>>>

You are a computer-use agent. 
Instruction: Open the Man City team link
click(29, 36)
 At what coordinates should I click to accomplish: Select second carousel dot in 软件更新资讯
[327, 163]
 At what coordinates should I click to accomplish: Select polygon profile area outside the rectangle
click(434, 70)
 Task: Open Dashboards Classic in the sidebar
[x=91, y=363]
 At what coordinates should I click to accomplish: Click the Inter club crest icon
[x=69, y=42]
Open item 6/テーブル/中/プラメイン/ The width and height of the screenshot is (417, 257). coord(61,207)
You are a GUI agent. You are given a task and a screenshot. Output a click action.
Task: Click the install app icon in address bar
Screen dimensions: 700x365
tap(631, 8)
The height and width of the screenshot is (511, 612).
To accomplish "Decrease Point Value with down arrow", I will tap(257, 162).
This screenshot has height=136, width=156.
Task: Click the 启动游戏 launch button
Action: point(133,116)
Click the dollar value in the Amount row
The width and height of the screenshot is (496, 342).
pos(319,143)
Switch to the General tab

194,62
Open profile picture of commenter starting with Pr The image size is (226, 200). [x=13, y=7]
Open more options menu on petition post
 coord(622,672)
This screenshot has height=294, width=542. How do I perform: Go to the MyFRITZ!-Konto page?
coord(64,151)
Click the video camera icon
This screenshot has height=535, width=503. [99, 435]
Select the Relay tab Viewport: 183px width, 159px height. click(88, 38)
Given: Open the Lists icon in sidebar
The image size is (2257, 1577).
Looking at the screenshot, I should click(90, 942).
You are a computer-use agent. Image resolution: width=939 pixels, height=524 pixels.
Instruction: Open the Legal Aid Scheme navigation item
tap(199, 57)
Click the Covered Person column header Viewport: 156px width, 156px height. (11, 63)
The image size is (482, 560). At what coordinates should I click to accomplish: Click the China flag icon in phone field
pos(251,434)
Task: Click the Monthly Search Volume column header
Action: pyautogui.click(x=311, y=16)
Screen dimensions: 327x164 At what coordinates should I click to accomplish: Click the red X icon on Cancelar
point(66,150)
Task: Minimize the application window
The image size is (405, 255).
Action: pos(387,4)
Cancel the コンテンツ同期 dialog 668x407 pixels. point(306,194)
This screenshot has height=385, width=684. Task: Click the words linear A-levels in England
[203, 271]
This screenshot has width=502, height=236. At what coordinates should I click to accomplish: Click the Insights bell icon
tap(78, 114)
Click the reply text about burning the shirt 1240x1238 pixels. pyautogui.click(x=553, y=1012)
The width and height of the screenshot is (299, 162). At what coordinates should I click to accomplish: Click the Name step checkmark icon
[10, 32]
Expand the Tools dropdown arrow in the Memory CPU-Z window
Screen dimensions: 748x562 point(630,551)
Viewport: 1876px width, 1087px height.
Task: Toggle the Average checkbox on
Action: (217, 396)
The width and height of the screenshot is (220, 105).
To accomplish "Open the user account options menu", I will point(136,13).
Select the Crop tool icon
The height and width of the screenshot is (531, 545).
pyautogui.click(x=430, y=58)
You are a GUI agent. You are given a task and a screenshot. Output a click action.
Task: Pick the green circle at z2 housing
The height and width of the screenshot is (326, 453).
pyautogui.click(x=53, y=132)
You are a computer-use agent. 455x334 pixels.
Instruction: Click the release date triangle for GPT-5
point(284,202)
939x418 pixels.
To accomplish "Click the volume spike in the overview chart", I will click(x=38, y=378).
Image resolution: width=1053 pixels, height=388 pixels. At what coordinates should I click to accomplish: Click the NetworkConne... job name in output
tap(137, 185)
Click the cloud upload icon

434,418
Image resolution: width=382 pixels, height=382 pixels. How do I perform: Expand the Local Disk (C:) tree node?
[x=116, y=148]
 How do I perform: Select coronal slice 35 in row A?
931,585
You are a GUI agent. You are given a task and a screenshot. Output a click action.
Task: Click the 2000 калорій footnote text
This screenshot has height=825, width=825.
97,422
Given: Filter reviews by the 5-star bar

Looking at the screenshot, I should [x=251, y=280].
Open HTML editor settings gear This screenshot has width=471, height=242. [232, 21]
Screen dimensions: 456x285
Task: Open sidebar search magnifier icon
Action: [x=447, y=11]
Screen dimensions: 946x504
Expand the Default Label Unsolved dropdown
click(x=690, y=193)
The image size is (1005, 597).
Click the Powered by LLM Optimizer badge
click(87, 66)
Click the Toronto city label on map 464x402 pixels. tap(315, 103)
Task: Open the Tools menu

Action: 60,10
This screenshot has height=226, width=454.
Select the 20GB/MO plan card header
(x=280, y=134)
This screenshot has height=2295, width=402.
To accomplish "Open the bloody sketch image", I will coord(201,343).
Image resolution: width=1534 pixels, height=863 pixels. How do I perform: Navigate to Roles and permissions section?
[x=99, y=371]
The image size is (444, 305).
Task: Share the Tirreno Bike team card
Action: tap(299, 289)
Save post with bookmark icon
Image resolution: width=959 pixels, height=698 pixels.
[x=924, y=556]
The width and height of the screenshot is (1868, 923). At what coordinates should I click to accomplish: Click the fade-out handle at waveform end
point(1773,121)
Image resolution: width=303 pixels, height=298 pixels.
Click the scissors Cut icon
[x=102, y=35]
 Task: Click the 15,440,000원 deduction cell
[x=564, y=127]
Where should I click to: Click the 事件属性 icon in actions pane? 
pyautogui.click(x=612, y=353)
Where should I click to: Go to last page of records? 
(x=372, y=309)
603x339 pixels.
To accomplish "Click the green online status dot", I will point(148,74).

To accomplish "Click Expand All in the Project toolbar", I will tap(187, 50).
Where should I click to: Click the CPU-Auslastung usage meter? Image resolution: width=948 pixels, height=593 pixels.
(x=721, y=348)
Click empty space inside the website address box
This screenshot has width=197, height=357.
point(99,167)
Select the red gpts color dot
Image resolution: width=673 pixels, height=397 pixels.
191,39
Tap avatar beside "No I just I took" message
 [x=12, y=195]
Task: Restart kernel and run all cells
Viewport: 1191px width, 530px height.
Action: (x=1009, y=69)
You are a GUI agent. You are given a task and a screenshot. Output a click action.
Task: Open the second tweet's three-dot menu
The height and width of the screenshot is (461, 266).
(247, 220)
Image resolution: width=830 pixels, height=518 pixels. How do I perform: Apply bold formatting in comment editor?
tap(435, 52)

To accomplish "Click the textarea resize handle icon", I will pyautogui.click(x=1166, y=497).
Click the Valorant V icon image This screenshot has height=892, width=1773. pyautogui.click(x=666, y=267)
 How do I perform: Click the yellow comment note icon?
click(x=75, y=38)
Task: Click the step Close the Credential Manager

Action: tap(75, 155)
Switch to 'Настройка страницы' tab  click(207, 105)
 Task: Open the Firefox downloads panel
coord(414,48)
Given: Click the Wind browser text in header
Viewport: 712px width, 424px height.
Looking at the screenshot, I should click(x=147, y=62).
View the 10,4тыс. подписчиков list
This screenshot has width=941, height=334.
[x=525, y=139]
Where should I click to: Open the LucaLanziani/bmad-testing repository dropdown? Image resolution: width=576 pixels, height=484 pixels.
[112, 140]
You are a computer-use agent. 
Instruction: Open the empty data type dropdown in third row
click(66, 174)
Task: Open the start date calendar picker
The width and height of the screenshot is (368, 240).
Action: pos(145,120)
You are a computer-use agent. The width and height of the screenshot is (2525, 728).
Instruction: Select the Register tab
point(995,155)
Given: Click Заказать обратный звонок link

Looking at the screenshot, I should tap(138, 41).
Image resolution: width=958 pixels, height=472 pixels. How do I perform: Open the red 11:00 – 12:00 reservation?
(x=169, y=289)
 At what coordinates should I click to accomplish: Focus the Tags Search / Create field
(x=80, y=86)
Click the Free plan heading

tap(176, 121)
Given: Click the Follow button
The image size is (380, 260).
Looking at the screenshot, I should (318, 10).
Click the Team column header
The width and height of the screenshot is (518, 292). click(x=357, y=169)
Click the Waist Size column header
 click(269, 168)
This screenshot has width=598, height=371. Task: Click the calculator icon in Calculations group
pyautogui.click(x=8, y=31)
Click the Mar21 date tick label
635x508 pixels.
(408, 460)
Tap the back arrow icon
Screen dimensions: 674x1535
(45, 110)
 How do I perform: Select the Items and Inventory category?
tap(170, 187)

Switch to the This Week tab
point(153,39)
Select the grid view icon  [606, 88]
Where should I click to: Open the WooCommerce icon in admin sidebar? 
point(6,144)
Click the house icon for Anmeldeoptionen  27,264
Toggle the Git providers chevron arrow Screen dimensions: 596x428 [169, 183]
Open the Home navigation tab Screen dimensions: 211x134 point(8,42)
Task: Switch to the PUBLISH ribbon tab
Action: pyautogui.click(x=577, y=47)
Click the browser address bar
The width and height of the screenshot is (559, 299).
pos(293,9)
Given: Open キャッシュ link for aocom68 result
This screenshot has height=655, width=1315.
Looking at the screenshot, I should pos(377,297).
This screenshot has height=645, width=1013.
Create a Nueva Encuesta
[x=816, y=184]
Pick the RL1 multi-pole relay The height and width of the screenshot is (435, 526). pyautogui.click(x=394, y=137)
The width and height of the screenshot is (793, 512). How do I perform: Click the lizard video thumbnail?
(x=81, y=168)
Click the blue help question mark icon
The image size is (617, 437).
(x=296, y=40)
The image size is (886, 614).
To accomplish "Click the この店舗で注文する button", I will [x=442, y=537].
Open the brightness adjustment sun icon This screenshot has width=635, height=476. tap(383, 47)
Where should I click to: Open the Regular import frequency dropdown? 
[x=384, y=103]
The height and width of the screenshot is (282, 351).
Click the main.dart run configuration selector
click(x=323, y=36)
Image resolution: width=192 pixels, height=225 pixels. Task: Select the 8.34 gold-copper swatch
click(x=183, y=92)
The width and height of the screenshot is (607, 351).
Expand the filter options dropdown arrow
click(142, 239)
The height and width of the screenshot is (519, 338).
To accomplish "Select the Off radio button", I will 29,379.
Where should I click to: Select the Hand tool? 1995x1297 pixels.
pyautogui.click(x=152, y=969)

<<<

» WHAT THIS TASK INVOLVES
Would you please write out, exactly and with no other lines, the stretch of the listing above from the line containing "Switch to the General tab" through the line containing "Click the Covered"?

» RESULT OF THE TASK
Switch to the General tab

194,62
Open profile picture of commenter starting with Pr The image size is (226, 200). [x=13, y=7]
Open more options menu on petition post
 coord(622,672)
This screenshot has height=294, width=542. How do I perform: Go to the MyFRITZ!-Konto page?
coord(64,151)
Click the video camera icon
This screenshot has height=535, width=503. [99, 435]
Select the Relay tab Viewport: 183px width, 159px height. click(88, 38)
Given: Open the Lists icon in sidebar
The image size is (2257, 1577).
Looking at the screenshot, I should click(90, 942).
You are a computer-use agent. Image resolution: width=939 pixels, height=524 pixels.
Instruction: Open the Legal Aid Scheme navigation item
tap(199, 57)
Click the Covered Person column header Viewport: 156px width, 156px height. (11, 63)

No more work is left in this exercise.